L'analyse de Michael Israel

Actifs « protégés », actifs « non protégés », une nouvelle source d’opportunité ?

Publié le 28 mai 2020 à 10h42

Michael Israel

Comme souvent dans les périodes de stress, les marchés passent de la « micro » à la « macro », pouvant créer un phénomène de dislocation entre le prix d’un actif à l’instant « t » et sa valeur intrinsèque. La stratégie qui consiste à sélectionner les « bons actifs » dans les « mauvaises cases » est alors fortement affectée à court terme, par construction.

Dans cette crise, au niveau « macro », les marchés se sont principalement polarisés sur le thème des actifs « protégés » versus « non protégés », considérant que ces derniers seraient de facto risqués. Ce raccourci, erroné dans bien des cas, a fabriqué la nouvelle « mauvaise case » et ouvre la voie à l’opportunité de pouvoir acheter des actifs de qualité avec une décote.

Certains actifs de qualité, mais considérés comme non protégés, deviennent très bon marché, tant en absolu, compte tenu de leur risque crédit intrinsèque, qu’en relatif, vis-à-vis des émetteurs bénéficiant réellement ou potentiellement d’une protection souveraine et dont les fondamentaux se sont dégradés et les rendements se sont compressés depuis l’intervention des banques centrales.

Le thème de la protection est aussi devenu dominant au sein du segment émergent. Les économies « administrées/banque centrale », telles que la Chine ou la Russie, sont beaucoup moins impactées que le reste des émergents « non administrés ». La nécessité d’analyser les données pays par pays, devises par devises, société par société, dans un univers aussi large et hétérogène que celui des émergents n’est certes pas compatible avec le temps court.

Ce nouveau thème accentue l’amalgame déjà existant entre les problèmes d’un pays au niveau de sa dette publique et la situation de ses entreprises. Un pays affichant un faible taux d’endettement au niveau souverain peut au contraire révéler un très fort niveau d’endettement de ses entreprises, comme c’est le cas de la Chine. C’est exactement la situation inverse pour l’Argentine et le Mexique, pour prendre des exemples d’actualité.

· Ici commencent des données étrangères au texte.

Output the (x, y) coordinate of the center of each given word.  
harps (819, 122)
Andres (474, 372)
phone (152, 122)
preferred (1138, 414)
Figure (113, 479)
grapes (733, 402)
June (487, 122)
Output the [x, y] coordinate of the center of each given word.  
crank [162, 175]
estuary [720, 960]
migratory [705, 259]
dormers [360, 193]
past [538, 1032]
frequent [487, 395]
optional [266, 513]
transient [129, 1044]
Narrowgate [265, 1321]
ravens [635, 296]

Si l’on s’intéresse aux obligations d’entreprises en devises fortes, il convient de rappeler que les entreprises des pays émergents sont entrées dans cette crise avec des niveaux d’endettement bien plus faibles que celles des pays développés et généralement bien préparées à la volatilité des devises locales. Le segment High Yield émergent est même moins endetté que l’Investment Grade européen.

Une société bien gérée, peu endettée, avec de la trésorerie, une activité long terme, une position concurrentielle solide, des marges confortables, capable de produire du free cash-flow sans retour à des volumes d’activités pré-crise, peu sensible à la volatilité des devises, avec des actionnaires solides et alignés avec ses créanciers, ne devrait pas avoir recours à une « protection », qu’elle soit à sa disposition ou pas. C’est d’ailleurs le cas de nombreuses sociétés qui, bien que dans la case « actifs protégés » n’ont pas recours à cette protection.

Ce sont les qualités des bilans des sociétés qui permettent de traverser un retournement du cycle. Lorsque les fondamentaux sont solides, les outils normaux (augmentations de capital, ventes d’actifs, restructurations amicales de la dette …) se déclenchent autant que nécessaire dès lors que l’activité est créatrice de valeur sur le long terme.

A ce jour, les sociétés « protégées » sont aussi celles dont le levier d’endettement croît à la fois par l’augmentation du numérateur (augmentation de la dette) et la baisse du dénominateur (baisse de l’EBITDA 2020 et peut être des suivants). De fait, le risque de liquidité est éliminé à court-terme, mais qu’en est-il du risque de solvabilité et de  haircut  ? Faire défaut pour des raisons de liquidité est généralement moins grave que pour des problèmes de solvabilité occasionnés par un excès d’endettement.

Si la dislocation est une opportunité, alors, il convient de comprendre les moteurs qui peuvent l’amener à se résorber. A ce sujet, il est possible d’être confiant, à la fois en absolu, en raison des niveaux de décote par rapport aux fondamentaux, qu’en « relatif », en comparant les couples risques/rendements entre les classes d’actifs. Dit autrement, aux prix actuels, les actifs « non protégés » offrent autant, sinon plus, de protection dans un scénario baissier et plus de gain potentiel dans des scénarios médians et positifs sur l’économie mondiale.

Protégées ou pas, les « bonnes sociétés », n’ont pas recours aux protections qui n’ont ainsi peut-être pas la valeur de discount qu’on leur donne. Une chose parait d’ores et déjà claire, les sociétés « non protégées » ne sont pas en train de s’endetter davantage (au numérateur) dans cette crise.